▶ **GIVEN EXERCISE**
Extract, word for word, the stretch of the records from their start through the line containing "Looking at the screenshot, I should (19, 515).".

Begin EXERCISE INPUTS

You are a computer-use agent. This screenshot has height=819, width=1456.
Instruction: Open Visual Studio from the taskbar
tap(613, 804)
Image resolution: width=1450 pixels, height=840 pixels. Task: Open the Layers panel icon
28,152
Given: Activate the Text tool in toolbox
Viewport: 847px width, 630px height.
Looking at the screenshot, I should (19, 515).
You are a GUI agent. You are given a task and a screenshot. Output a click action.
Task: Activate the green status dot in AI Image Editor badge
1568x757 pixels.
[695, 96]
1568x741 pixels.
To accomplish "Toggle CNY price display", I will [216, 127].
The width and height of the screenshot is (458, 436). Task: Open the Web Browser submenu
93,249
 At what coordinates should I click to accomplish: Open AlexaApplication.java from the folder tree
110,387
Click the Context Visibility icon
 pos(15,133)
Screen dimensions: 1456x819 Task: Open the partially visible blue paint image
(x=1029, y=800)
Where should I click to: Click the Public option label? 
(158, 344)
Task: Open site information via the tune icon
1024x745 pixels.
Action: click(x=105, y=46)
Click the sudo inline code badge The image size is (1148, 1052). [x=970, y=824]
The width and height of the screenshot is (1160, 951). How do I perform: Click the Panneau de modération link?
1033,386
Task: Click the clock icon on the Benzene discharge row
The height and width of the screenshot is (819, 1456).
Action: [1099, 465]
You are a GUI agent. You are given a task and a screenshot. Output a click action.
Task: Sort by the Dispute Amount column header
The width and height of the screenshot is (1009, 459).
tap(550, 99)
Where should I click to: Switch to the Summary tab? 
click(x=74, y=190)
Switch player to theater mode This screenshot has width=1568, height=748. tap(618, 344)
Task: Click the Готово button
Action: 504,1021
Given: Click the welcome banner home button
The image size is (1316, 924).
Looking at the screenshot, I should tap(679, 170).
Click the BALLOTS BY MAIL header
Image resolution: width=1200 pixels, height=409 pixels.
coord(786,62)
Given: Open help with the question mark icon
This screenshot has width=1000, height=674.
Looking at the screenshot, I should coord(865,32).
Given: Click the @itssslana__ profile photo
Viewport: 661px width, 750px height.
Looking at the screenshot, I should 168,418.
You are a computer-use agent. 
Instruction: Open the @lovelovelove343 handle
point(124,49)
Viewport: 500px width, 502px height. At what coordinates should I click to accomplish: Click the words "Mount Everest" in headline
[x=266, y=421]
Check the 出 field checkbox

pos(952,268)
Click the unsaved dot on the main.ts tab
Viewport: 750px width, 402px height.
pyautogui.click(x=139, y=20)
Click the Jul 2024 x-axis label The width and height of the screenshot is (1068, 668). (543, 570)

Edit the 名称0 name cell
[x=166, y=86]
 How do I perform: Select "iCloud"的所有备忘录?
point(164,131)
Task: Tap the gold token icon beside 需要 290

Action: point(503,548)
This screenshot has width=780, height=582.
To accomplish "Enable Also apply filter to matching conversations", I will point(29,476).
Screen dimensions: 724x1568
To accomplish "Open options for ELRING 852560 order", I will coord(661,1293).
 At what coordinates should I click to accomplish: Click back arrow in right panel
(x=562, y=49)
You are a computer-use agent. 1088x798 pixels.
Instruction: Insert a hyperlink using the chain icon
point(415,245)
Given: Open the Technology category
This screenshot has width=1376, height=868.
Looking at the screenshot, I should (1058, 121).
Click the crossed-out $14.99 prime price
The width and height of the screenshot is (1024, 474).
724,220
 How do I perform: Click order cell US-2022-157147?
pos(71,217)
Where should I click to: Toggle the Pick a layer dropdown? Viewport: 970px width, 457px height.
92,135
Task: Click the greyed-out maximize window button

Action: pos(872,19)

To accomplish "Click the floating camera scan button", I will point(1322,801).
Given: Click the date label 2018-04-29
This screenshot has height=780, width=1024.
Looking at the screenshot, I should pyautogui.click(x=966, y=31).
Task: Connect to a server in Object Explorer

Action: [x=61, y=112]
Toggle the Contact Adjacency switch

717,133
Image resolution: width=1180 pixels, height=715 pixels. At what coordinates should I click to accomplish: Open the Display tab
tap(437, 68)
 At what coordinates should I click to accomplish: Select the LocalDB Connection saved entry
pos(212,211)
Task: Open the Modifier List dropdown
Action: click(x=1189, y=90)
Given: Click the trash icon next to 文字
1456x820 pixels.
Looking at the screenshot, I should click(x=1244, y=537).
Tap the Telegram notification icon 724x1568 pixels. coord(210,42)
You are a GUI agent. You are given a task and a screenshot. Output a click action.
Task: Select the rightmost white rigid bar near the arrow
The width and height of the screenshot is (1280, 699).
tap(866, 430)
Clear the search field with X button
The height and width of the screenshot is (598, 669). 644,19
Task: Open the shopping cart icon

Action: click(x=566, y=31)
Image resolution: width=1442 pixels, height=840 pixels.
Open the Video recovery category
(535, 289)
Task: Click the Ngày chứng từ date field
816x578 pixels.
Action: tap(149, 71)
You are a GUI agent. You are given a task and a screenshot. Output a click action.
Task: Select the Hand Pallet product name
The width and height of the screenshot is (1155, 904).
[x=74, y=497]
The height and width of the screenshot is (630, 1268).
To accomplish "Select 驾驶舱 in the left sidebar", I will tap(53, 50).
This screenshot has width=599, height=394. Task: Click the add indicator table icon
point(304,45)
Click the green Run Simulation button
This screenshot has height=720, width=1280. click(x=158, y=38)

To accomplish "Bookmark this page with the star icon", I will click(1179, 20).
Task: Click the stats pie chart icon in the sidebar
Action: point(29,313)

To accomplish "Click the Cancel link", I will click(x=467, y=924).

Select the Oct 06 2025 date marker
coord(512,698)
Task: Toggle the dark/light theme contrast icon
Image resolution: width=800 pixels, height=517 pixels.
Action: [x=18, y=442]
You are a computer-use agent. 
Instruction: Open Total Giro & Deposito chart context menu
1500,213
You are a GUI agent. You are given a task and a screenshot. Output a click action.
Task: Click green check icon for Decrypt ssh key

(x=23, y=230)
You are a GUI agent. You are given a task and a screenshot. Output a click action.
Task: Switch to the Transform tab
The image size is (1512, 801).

End EXERCISE INPUTS

▶ **RESPONSE BELOW**
You are a computer-use agent. This screenshot has height=819, width=1456.
Instruction: Open Visual Studio from the taskbar
tap(613, 804)
Image resolution: width=1450 pixels, height=840 pixels. Task: Open the Layers panel icon
28,152
Given: Activate the Text tool in toolbox
Viewport: 847px width, 630px height.
Looking at the screenshot, I should (19, 515).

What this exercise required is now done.